Question

We know that the length of time required for a student to complete a particular aptitude test has a normal distribution with a mean of 41.0 minutes and a variance of 3.4 minutes. What is the probability, rounded to four decimal places, that a given student will complete the test in more than 35 minutes but less than 43 minutes?

Answer 1

Answer:

0.6832 = 68.32% probability that a given student will complete the test in more than 35 minutes but less than 43 minutes

Step-by-step explanation:

Normal Probability Distribution:

Problems of normal distributions can be solved using the z-score formula.

In a set with mean $\mu$ and standard deviation $\sigma$, the z-score of a measure X is given by:

$Z = \frac{X - \mu}{\sigma}$

The Z-score measures how many standard deviations the measure is from the mean. After finding the Z-score, we look at the z-score table and find the p-value associated with this z-score.
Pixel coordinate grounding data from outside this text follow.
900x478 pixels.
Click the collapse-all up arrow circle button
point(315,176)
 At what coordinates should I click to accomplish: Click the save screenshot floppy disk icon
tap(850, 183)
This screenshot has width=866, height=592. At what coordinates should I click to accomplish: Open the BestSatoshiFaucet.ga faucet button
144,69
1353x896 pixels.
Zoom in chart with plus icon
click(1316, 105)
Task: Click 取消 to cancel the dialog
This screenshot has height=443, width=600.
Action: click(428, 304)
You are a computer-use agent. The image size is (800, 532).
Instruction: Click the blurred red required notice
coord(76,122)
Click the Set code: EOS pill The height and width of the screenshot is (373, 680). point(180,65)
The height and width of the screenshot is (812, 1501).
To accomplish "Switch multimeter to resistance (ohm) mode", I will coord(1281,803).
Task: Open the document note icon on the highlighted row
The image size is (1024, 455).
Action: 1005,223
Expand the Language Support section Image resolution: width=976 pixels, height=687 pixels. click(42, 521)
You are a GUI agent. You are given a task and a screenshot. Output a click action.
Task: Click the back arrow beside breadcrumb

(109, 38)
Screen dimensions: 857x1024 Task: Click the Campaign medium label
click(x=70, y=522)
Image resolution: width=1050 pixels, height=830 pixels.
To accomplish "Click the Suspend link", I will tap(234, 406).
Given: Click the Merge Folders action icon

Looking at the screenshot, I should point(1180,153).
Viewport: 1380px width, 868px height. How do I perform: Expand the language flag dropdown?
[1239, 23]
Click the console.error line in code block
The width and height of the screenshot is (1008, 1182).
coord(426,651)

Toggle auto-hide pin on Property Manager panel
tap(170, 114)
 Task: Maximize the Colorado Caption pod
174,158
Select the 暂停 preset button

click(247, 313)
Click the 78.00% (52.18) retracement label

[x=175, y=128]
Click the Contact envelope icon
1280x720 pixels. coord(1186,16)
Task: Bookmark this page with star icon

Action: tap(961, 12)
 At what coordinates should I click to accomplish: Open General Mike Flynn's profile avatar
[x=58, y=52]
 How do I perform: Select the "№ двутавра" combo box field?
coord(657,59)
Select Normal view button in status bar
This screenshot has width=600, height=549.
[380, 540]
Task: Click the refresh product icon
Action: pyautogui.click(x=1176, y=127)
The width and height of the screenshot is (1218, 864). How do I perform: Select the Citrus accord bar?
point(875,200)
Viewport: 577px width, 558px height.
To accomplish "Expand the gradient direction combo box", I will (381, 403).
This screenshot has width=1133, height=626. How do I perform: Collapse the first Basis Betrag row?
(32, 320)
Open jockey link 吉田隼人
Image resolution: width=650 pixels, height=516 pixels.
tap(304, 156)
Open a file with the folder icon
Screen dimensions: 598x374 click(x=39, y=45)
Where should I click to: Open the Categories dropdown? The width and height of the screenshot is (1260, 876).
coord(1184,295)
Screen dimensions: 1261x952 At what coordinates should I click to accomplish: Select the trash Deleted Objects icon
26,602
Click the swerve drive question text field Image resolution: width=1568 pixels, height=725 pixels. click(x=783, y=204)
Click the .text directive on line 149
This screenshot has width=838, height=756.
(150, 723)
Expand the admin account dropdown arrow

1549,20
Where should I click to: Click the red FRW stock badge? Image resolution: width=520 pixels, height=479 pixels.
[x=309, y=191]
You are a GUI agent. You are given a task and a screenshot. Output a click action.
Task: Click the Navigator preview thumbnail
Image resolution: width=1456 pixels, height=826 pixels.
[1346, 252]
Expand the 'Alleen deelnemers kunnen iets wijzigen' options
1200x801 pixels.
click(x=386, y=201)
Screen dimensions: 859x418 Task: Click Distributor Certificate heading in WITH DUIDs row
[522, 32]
This p-value is the probability that the value of the measure is smaller than X, that is, the percentile of X. Subtracting 1 by the p-value, we get the probability that the value of the measure is greater than X.

Mean of 41.0 minutes and a variance of 3.4 minutes.

This means that $\mu = 41, \sigma = 3.4$

What is the probability, rounded to four decimal places, that a given student will complete the test in more than 35 minutes but less than 43 minutes?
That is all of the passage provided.